圖3 circ-ZNF326反向剪切位點測序圖(A)及形成示意圖(B)Fig.3 Sequencing (A) and formation diagram (B) of circ-ZNF326 reverse shear site

圖4 circ-ZNF326的PCR擴增結(jié)果Fig.4 PCR amplification results of circ-ZNF326

2.2 circ-ZNF326的核質(zhì)分布情況

由圖5可知，circ-ZNF326在細胞質(zhì)中的相對表達量極顯著高于細胞核(P<0.01)，表明circ-ZNF326可能主要在細胞質(zhì)中發(fā)揮作用。
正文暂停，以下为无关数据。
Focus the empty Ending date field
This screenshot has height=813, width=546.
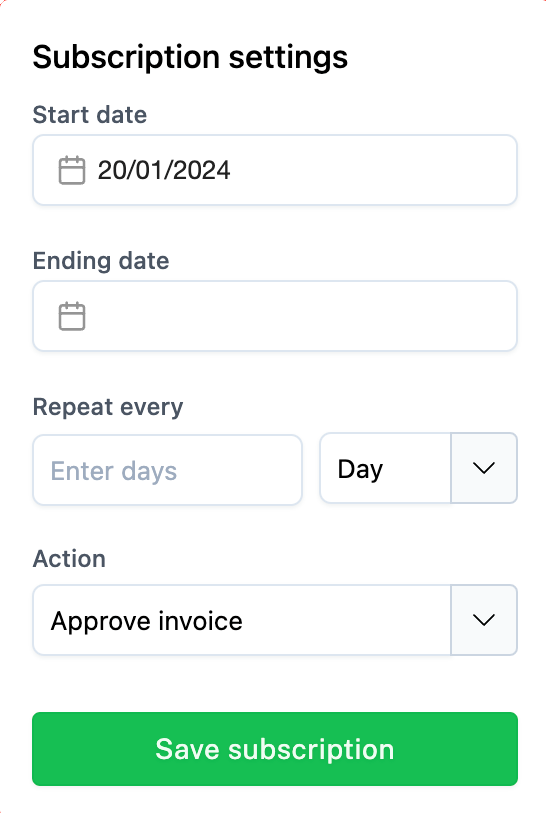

2.3 circ-ZNF326過表達載體的構(gòu)建及鑒定

將重組質(zhì)粒利用EcoR Ⅰ和BamH Ⅰ雙酶切，結(jié)果如圖6所示， 出現(xiàn)2條清晰明亮的條帶，與預期結(jié)果相符。 此外，陽性菌液測序結(jié)果與目的序列一致。

**，差異極顯著(P<0.01)。圖7同**,Extremely significant difference (P<0.01).The same as fig.7圖5 細胞質(zhì)與細胞核中circ-ZNF326的相對表達量Fig.5 Relative expression of circ-ZNF326 in cytoplasm and nucleus

圖6 circ-ZNF326過表達質(zhì)粒的雙酶切鑒定Fig.6 Identification of circ-ZNF326 recombinant plasmid by double digestion

2.4 circ-ZNF326過表達效率檢測

如圖7所示，過載組蛋鴨小腸上皮細胞中circ-ZNF326的相對表達量極顯著高于空載組(P<0.01)，證明circ-ZNF326過表達載體構(gòu)建成功，可用于后續(xù)試驗。

2.5 過表達circ-ZNF326對蛋鴨小腸上皮細胞增殖的影響

由圖8可知，轉(zhuǎn)染了circ-ZNF326過表達載體的試驗組蛋鴨小腸上皮細胞活力極顯著或顯著高于空載組(P<0.01；P<0.05)，表明過表達circ-ZNF326會使蛋鴨小腸上皮細胞加速增殖。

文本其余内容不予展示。